Malware AceCryptor

Sono emersi numerosi nuovi casi di infezione legati allo strumento AceCryptor, il che indica una tendenza preoccupante. Questo strumento, preferito dagli hacker per la sua capacità di camuffare malware e infiltrarsi nei sistemi senza essere rilevato dalle difese antimalware convenzionali, è stato utilizzato in una campagna rivolta a organizzazioni di tutta Europa. I ricercatori che monitorano le attività di AceCryptor da anni osservano un cambiamento distintivo in questa recente campagna. A differenza dei casi precedenti, gli aggressori hanno ampliato la gamma di codici manomessi inseriti nei loro exploit, ponendo minacce maggiori alle entità prese di mira.

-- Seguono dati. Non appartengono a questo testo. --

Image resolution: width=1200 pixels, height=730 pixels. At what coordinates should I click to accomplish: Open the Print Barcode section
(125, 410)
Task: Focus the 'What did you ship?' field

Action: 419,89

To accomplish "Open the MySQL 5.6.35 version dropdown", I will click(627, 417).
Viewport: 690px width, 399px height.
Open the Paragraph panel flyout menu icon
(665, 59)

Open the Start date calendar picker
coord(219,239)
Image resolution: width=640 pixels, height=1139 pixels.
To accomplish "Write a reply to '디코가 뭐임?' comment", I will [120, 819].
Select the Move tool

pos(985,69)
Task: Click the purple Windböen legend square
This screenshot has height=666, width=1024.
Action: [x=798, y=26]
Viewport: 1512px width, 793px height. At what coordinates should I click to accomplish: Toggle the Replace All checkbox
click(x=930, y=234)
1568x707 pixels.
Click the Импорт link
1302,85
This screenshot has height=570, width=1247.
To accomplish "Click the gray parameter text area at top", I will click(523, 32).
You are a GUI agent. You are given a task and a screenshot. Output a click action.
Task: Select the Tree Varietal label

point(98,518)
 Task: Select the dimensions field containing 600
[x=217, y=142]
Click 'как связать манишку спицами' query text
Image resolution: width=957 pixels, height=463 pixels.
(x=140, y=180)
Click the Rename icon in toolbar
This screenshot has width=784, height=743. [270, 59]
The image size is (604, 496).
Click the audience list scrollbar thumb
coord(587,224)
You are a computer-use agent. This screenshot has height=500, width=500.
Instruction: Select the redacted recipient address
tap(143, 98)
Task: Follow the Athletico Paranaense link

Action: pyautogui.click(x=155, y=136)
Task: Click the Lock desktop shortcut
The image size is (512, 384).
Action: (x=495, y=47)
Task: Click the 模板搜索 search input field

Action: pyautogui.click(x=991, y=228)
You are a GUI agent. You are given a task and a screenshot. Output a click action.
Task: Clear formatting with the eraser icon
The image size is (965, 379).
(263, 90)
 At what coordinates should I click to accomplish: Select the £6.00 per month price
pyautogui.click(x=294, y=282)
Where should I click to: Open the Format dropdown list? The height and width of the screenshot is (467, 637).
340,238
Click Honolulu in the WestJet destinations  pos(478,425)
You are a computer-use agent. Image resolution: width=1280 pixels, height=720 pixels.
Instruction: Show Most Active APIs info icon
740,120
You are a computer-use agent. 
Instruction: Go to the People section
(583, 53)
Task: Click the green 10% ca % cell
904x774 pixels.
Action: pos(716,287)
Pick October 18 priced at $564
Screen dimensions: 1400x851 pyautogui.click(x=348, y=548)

AceCryptor viene utilizzato per la distribuzione di minacce dannose in fase avanzata

AceCryptor è comunemente associato a malware come Remcos o Rescoms , che fungono da potenti strumenti di sorveglianza remota spesso utilizzati negli attacchi contro le organizzazioni in Ucraina. Oltre a Remcos e al noto SmokeLoader, i ricercatori hanno ora osservato AceCryptor diffondere altri ceppi di malware, tra cui varianti del ransomware STOP/Djvu e del Vidar Stealer .

Inoltre, i ricercatori hanno notato modelli distinti nei paesi presi di mira. Mentre SmokeLoader è stato coinvolto negli attacchi in Ucraina, gli incidenti in Polonia, Slovacchia, Bulgaria e Serbia hanno visto l’uso di Remcos.

In campagne meticolosamente orchestrate, AceCryptor è stato sfruttato per prendere di mira più paesi europei, con l'obiettivo di estrarre informazioni sensibili o stabilire l'accesso iniziale a varie società. La distribuzione del malware in questi attacchi avveniva spesso tramite e-mail di spam, alcune delle quali notevolmente convincenti; occasionalmente, account di posta elettronica legittimi venivano violati e utilizzati in modo improprio per inviare messaggi fuorvianti.

L'obiettivo principale dell'ultima operazione è acquisire credenziali di posta elettronica e browser destinate a ulteriori attacchi contro le aziende prese di mira. In particolare, la maggior parte degli incidenti AceCryptor registrati sono serviti come punto iniziale di compromesso in questi attacchi.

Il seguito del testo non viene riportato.